» **Your task**:
Write out the records again, substituting "screen capture" for "screenshot" everywhere it appears and keeping all else the same. Leave the pictures out.

» **Records for this task**:
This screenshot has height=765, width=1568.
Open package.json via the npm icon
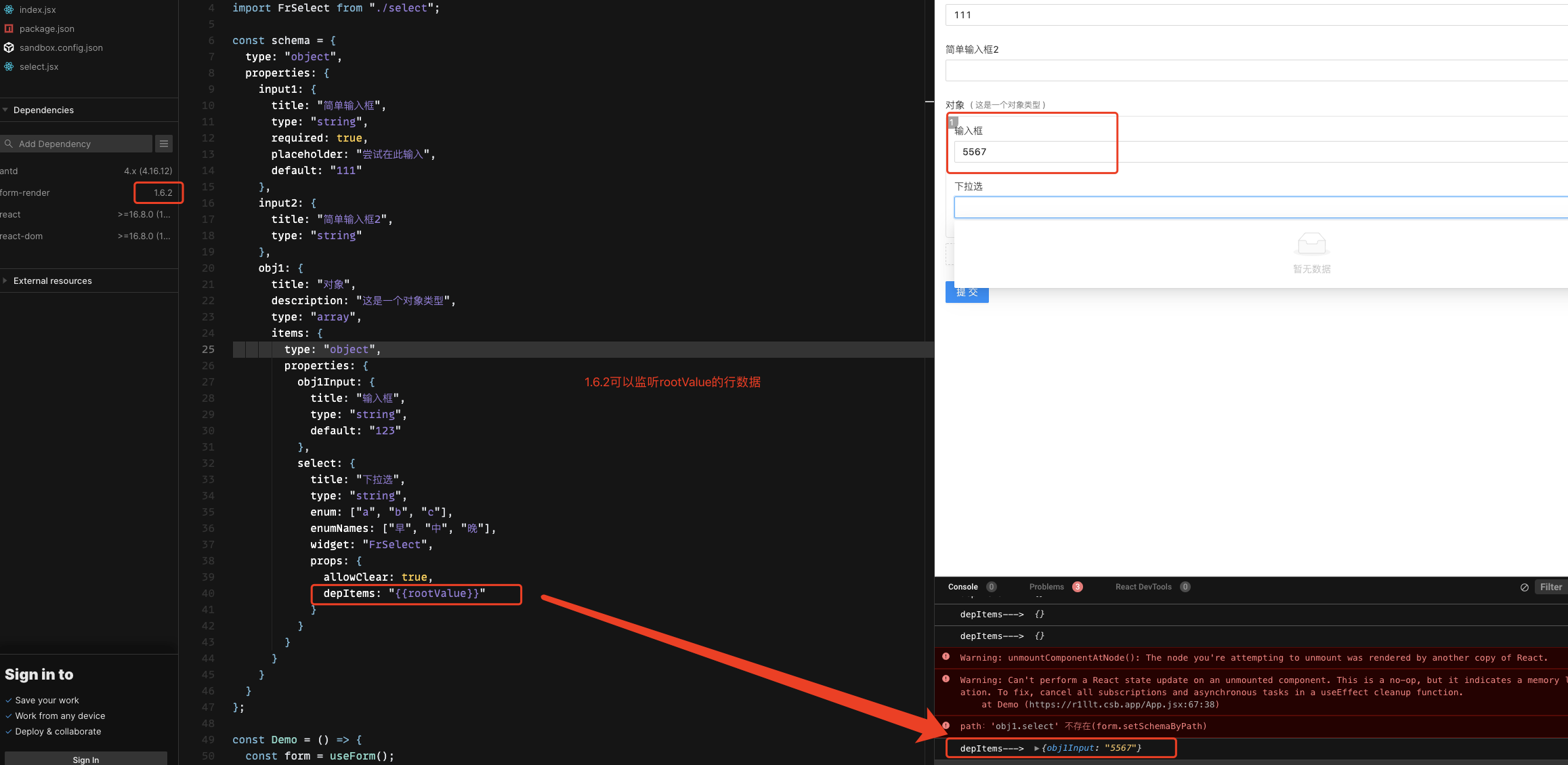9,28
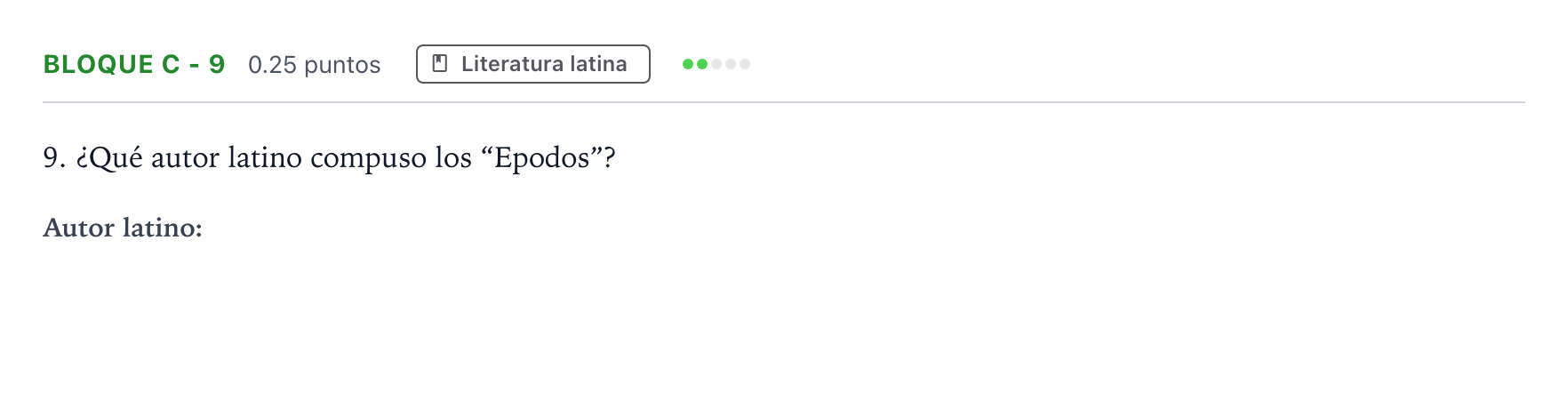Click the fourth gray difficulty dot

(x=731, y=64)
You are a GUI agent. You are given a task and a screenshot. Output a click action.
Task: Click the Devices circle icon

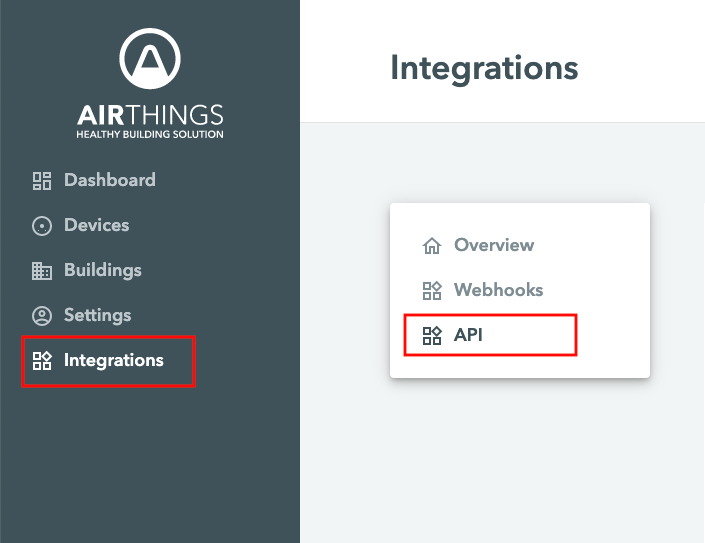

» **Exercise output**:
This screen capture has height=765, width=1568.
Open package.json via the npm icon
9,28
Click the fourth gray difficulty dot

(x=731, y=64)
You are a GUI agent. You are given a task and a screen capture. Output a click action.
Task: Click the Devices circle icon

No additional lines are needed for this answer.